With an endearing personality, handsome smile and loads of charm, Weaver impressed everyone he met and usually stayed out of trouble, said Citrus High School teacher and coach Bruce Nelson.
He looked up to his brother Steve, who was seven years older, and followed him into the military after high school. When Steve became a U.S. Army Ranger, Aaron became one, too.
Sent to Somalia, Aaron Weaver was part of a Ranger strike team Oct. 3, 1993, whose mission was to capture two of a Somali warlord's lieutenants. But a rocket-propelled grenade shot down a Black Hawk helicopter, and the mission went awry. Soon after, another helicopter was shot down.
Weaver was in command of a Humvee that attempted to reach one of the downed Black Hawk sites in the capital city of Mogadishu.
"We were receiving fire from three directions. ... As I moved up (to take a shot) a grenade bounced into the intersection from the right," Weaver wrote in letters he sent home. "Luckily, no one was injured."
Later, the vehicle was struck by a rocket-propelled grenade, injuring other passengers but leaving Weaver with only a few cuts, his father said.
By the end of the battle, 18 U.S. soldiers were dead and more than 80 wounded. More than 300 Somalis are estimated to have been killed in battle.
Mark Bowden, then a staff writer for the Philadelphia Inquirer, wrote a vivid account of the battle that became a best-selling book and later a movie. Weaver is mentioned near the back of the book, fetching coffee for a wounded soldier.
The grateful man replied, "Bless you, my son. Got any cigarettes?"

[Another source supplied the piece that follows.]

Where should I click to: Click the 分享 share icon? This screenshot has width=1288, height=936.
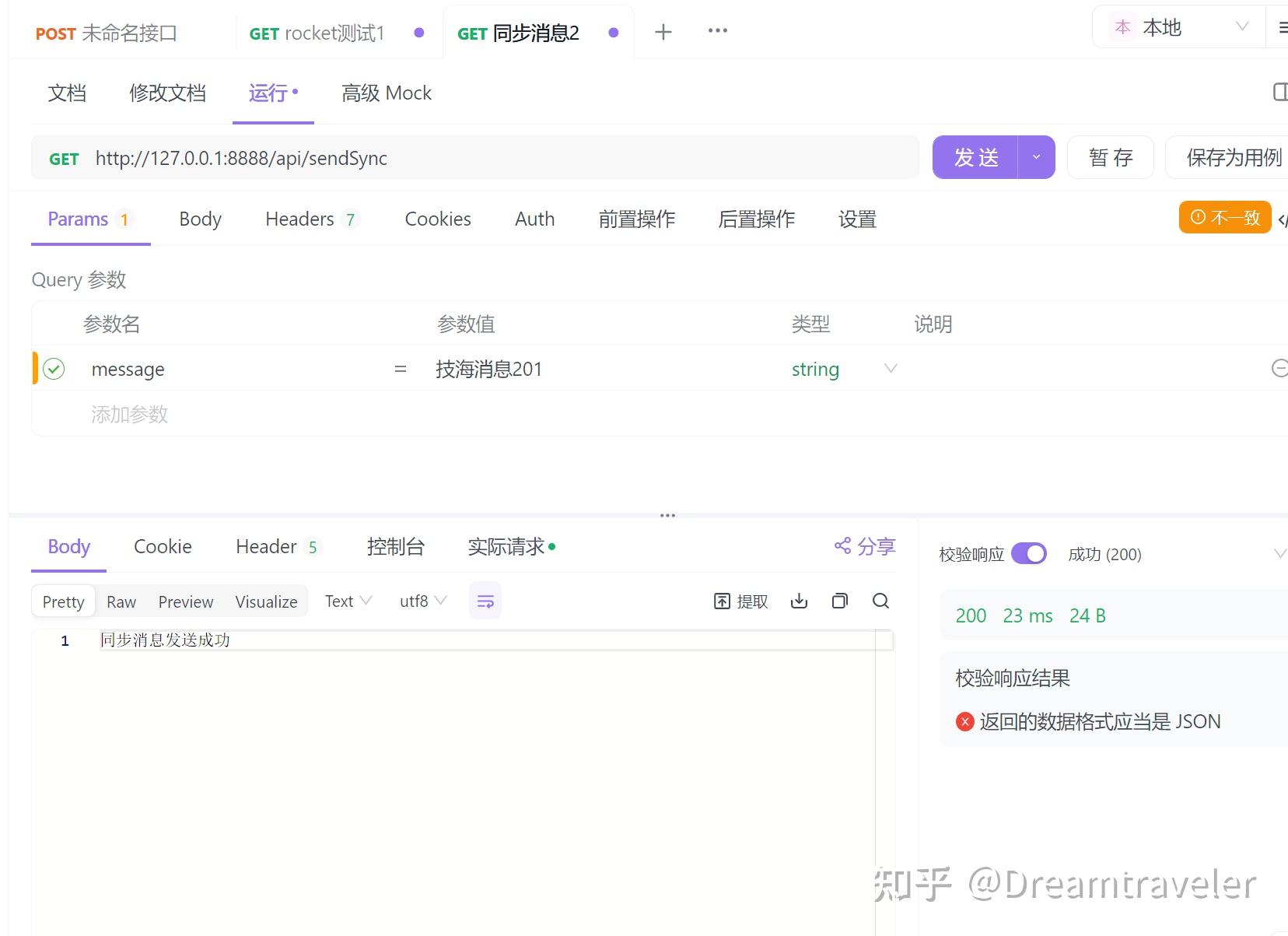pos(863,545)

Bowden said Friday that he never spoke to Weaver, but was amazed at Weaver's resiliency and willingness to return to battle after Somalia.
"That has to be an experience of sheer terror," Bowden said. "To continue functioning at some level, let alone to have the intestinal fortitude to go back out there is just extraordinary, especially when it would have been easier for him to have not to."
In 1994, Weaver was awarded the Bronze Star with valor for "extreme courage."
Shortly after, he left the military and returned to Citrus County, where he attended community college.
Soon, he was back to following his older brother, Steve, who had left the Army Rangers to become a helicopter pilot. So Aaron Weaver re-enlisted to become a pilot, followed to flight school by his younger brother, Ryan.
Last year, while he was at Fort Bragg, cancer socked Aaron Weaver, forcing him to have both testicles removed - one as a precaution.
While doctors later opened up his abdomen to make sure his cancer hadn't spread, Mike Weaver said, doctors botched the surgery and Aaron Weaver was hospitalized for four months.
Another abdominal surgery and Aaron Weaver was back in the hospital for two more months, his father said. His 5-foot-9, 180-pound frame had shriveled.
But he fought back, and months later, with his cancer in remission, persuaded his doctors to give him a physical waiver that allowed him to go to Iraq and get his bimonthly checkups there.
The pilot was scheduled to come home in a month when the medevac carrying him to one of those exams crashed. His brother Ryan, also in Iraq, was to see Aaron the next day.
His father remembers a last phone call, in which Aaron told him to send books, not food, because mice were eating all the food and there was plenty for soldiers.
His father planned to send a couple of novels and astrology books. He remembers one thing about the call, he said: "That it was the last one."
* * *
The military released the names of seven of the eight other Army soldiers killed in Thursday's helicopter crash near Fallujah: Staff Sgt. Craig Davis, 37, of Opelousas, La.; Spc. Michael A. Diraimondo, 22, of Simi Valley, Calif.; Spc. Christopher A. Golby, 26, of Johnstown, Pa.; Sgt. 1st Class Gregory B. Hicks, 35, of Duff, Tenn.; Spc. Nathaniel H. Johnson, 22, of Augusta, Ga.; Army Chief Warrant Officer Philip A. Johnson Jr., 31, of Alabama; and Army Chief Warrant Officer Ian D. Manuel, 23, of Florida.